Corona zum Souvenir
Fallzahlen auch in Spaniens Urlaubsregionen steigen schon wieder – Bringt Ostern unvermeidlich die vierte Welle?
mar. Binnen Stunden waren die frisch angebotenen Flüge nach Mallorca ausgebucht, die Deutschen wollen auf „ihrer“Insel Ostern Urlaub machen. Auch an die Costa Blanca gehen wieder mehr Flüge, denn die Inzidenz von unter 50 nimmt die Region Valencia ebenfalls von der Liste der Risikogebiete, noch nicht aber die Costa del Sol (siehe Report und Regionales). In Madrid feiern hingegen Franzosen schon seit Wochen, als hätte es Corona nie gegeben.
Mögen sich Hoteliers und Gastronomen auf die Einnahmen freuen, müssen die meisten Spanier mit der himmelschreienden Ungerechtigkeit leben, über Ostern in ihren Regionen „eingesperrt“zu bleiben, denn diese einschneidende und angesichts der drastisch gesunkenen Fallzahlen besonders schmerzhafte Restriktion bleibt aufrecht. Doch selbst jene, die jetzt von ausländischen Touristen profitieren, ihre Bars und Hotels wieder öffnen können, leben mit der Ungewissheit, ob die beschränkte Reisefreiheit ihnen nicht den Sommer und damit die umsatzstärksten Monate verhageln wird, wenn Touristen Corona als Gastgeschenk mitbringen, denn die Einreisekontrollen sind löchriger als Schweizer Käse.
Die klügste Entscheidung für Spanien wäre es – und so lässt es auch Fernando Simón, Chef des sanitären Krisenstabes der Regierung – durchklingen, europaweit hinsichtlich Reisen die Füße still zu halten, „bis man die angestrebte Impfquote“von rund 50 Prozent bis Sommerbeginn und 70 Prozent der Bevölkerung bis Herbstanfang erreicht habe. Alles andere wäre grob fahrlässig, denn die „Nebenwirkungen“der vorschnellen Lockerungen kennt man mittlerweile zur Genüge.
Italien wieder im Lockdown
Am Dienstag, 16. März, meldete das spanische Gesundheitsministerium eine landesweite 14-Tages-Inzidenz von 128 Fällen pro 100.000 Einwohnern,
die Sieben-Tages-Inzidenz liegt derzeit bei 60, binnen 24 Stunden wurden 141 Covid-bedingte Tote gemeldet und 4.962 neue Infektionsfälle. Aber: Auch wenn die landesweite Inzidenz noch immer leicht sinkt, in zehn Autonomen Gemeinschaften steigen die Fallzahlen auf Tagesbasis schon wieder an, wenn auch sachte, in Madrid kamen sie seit der dritten Welle nie unter die 200er Marke. Mit Murcia, Andalusien, den Balearen und den Kanarischen Inseln gehören auch die wichtigsten Urlaubsgebiete zu den Regionen,
die einen Anstieg verzeichneten, noch bevor die Osterwelle anrollt.

____

* **ARBEITSAUFTRÄGE**:
1 – Erklären Sie anhand des Textes über Corona in Spaniens Urlaubsregionen, warum wieder mehr Flüge an die Costa Blanca gehen.
2 – Schreiben Sie aus dem Text über Corona in Spaniens Urlaubsregionen die Passage von „mar. Binnen Stunden“ bis „Corona nie gegeben.“ wortgetreu ab.

* **BEREITGESTELLTES MATERIAL**:
____

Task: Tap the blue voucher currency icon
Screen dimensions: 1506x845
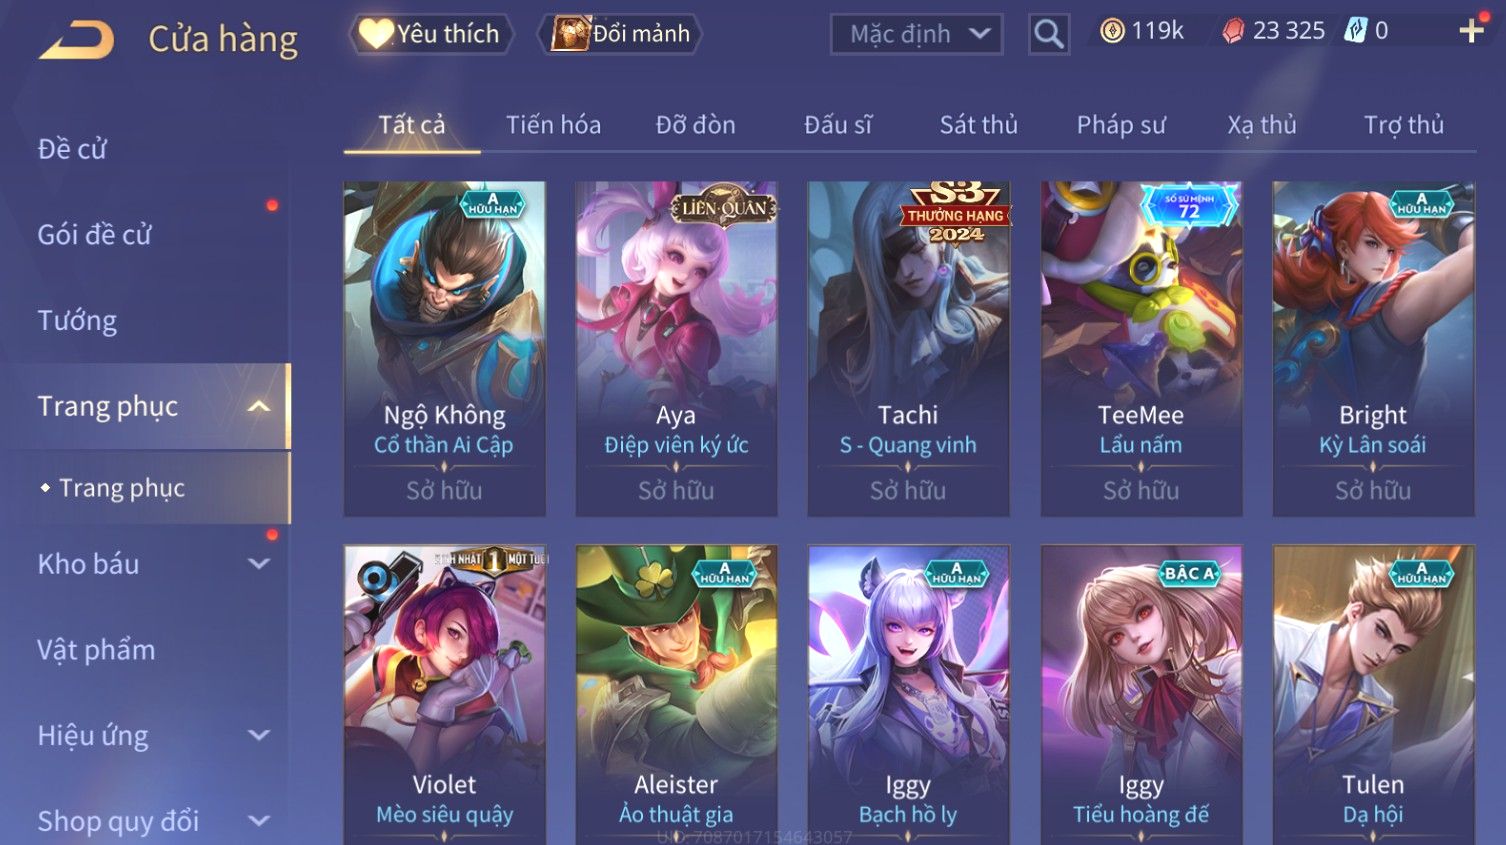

____

* **LÖSUNGEN**:
1 – Die Region Valencia hat eine Inzidenz von unter 50 und wird deshalb von der Liste der Risikogebiete genommen. Daher werden wieder mehr Flüge an die Costa Blanca angeboten.

2 –
mar. Binnen Stunden waren die frisch angebotenen Flüge nach Mallorca ausgebucht, die Deutschen wollen auf „ihrer“Insel Ostern Urlaub machen. Auch an die Costa Blanca gehen wieder mehr Flüge, denn die Inzidenz von unter 50 nimmt die Region Valencia ebenfalls von der Liste der Risikogebiete, noch nicht aber die Costa del Sol (siehe Report und Regionales). In Madrid feiern hingegen Franzosen schon seit Wochen, als hätte es Corona nie gegeben.